The Internal Revenue Service (IRS) has denied tax-exempt status to a Christian non-profit coffee shop that intended to donate 100 percent of its profits to ministries and charitable organizations and function as a missional space for evangelism to non-believers.

The private letter ruling is redacted, so the location of the coffee shop and those involved are unknown.

The vision of the coffee shop was for it to be a place "where believers could interact with non-believers in a safe and friendly environment to convey the Gospel in a non-confrontational manner in word and deed," the ruling stated.

While one of the pastors from the local church helped to co-found the coffee shop and the pastor's church contributed financially in starting up the shop, it was founded as a separate entity from the church "in order to encourage other Christian churches and organizations to participate in [the] vision."

The ruling specifies that the coffee shop would give away 100 percent of its profits to "community ministries, other local, national or international non-profits or organizations, or those in financial need."

The IRS, however, determined that the coffee shop did not qualify as a 501(c)(3) organization because its function bears too close of a resemblance to that of a for-profit coffee shop and concluded that its operation was a "commercial activity, not a charitable activity."

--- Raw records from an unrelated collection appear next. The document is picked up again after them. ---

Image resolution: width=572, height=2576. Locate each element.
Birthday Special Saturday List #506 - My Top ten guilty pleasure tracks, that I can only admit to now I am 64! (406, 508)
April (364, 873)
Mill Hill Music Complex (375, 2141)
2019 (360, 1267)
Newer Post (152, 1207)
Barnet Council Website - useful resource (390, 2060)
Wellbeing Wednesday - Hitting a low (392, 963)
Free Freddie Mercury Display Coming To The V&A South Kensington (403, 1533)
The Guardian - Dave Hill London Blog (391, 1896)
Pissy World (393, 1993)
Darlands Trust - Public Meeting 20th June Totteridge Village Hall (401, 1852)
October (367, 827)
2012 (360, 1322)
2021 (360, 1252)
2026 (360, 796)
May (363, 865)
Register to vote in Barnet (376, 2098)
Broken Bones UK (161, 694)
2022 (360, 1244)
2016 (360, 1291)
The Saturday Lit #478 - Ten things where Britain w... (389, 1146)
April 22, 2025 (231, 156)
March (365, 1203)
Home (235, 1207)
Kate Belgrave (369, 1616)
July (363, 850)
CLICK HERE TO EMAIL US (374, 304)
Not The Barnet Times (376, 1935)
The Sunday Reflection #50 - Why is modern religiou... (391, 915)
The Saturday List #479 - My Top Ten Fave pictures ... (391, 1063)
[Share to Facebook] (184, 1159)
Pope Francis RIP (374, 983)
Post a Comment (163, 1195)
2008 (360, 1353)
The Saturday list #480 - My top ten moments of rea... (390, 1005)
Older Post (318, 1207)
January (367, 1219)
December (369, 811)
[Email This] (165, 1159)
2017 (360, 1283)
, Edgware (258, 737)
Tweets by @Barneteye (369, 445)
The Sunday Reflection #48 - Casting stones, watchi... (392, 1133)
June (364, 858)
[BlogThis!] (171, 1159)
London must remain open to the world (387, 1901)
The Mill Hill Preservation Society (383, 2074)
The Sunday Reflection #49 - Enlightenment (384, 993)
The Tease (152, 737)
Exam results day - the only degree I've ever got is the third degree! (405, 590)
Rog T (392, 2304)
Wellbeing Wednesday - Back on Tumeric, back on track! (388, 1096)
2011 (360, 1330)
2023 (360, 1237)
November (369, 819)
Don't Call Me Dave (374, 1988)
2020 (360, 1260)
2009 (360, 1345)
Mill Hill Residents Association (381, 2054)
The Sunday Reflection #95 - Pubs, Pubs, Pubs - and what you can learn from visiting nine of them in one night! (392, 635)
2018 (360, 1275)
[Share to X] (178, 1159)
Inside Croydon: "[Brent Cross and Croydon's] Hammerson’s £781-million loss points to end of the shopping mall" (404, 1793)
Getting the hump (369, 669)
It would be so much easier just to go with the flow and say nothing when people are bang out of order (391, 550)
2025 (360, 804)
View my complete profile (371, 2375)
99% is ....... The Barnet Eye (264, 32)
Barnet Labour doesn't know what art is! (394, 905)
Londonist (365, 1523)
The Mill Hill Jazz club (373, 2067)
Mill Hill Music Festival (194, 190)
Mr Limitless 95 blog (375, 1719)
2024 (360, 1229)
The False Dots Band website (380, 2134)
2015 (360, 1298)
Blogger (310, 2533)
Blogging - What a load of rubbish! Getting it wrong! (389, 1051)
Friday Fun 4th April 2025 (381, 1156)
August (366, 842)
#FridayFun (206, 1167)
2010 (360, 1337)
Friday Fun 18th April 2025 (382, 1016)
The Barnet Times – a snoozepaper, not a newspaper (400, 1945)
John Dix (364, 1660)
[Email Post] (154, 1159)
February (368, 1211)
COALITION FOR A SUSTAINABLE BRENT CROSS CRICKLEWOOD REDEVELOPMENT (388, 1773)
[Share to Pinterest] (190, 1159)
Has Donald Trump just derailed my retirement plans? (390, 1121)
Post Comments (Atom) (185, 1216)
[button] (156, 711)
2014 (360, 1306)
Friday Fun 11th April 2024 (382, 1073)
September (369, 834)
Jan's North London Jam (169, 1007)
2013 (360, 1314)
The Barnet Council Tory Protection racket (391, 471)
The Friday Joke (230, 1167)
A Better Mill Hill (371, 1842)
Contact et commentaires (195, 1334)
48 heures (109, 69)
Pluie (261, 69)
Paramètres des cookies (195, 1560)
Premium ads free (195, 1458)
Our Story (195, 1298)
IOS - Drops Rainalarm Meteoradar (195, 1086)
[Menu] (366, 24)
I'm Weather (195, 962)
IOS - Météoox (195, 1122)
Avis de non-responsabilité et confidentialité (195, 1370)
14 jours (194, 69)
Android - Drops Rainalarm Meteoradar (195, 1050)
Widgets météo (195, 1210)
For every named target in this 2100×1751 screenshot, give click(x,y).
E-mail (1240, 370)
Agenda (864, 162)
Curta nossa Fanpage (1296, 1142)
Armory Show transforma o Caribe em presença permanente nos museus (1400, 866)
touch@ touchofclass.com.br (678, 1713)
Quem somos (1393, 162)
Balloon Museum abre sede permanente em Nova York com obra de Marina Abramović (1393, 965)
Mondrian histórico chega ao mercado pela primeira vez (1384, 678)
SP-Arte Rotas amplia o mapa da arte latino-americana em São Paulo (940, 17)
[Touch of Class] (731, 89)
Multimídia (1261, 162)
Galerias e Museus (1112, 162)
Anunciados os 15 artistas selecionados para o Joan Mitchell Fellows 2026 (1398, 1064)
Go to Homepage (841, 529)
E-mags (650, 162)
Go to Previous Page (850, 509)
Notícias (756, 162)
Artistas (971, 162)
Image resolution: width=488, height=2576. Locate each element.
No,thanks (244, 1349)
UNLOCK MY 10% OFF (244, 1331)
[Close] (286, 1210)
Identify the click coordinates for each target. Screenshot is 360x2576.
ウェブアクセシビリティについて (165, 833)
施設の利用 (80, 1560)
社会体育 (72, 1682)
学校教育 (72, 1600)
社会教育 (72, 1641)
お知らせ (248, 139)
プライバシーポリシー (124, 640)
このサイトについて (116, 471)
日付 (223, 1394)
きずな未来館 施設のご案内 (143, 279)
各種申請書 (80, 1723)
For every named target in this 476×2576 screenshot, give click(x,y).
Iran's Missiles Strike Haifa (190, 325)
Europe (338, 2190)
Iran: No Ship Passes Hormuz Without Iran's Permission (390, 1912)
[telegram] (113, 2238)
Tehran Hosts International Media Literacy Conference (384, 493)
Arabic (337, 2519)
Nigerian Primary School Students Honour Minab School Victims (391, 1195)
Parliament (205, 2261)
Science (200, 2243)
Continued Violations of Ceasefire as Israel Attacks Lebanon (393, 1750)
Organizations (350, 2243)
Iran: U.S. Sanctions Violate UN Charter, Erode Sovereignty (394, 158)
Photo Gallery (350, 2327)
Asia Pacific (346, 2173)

While the coffee shop intends to donate its funds to charitable organizations, the "primary activity is the operation of a coffee shop in a commercial manner," the ruling asserted.

According to Christian Post, Colossae Church in Oregon runs its own coffee shop with two other organizations -- Well & Good Coffee House -- and donates 100 percent of its profits toward the city.

"The bottomline is that [such] a 501(c)(3)'s primary function has to be religious," pastor of Colossae Church Chuck Bomar told the Christian Post.

"The heart behind it doesn't matter to the government. It is a daily function that matters," Bomar continued. "Because the daily function isn't religious, the heart of it doesn't matter in the corporate structure of it."

The church has the right to file a protest for tax-exempt status.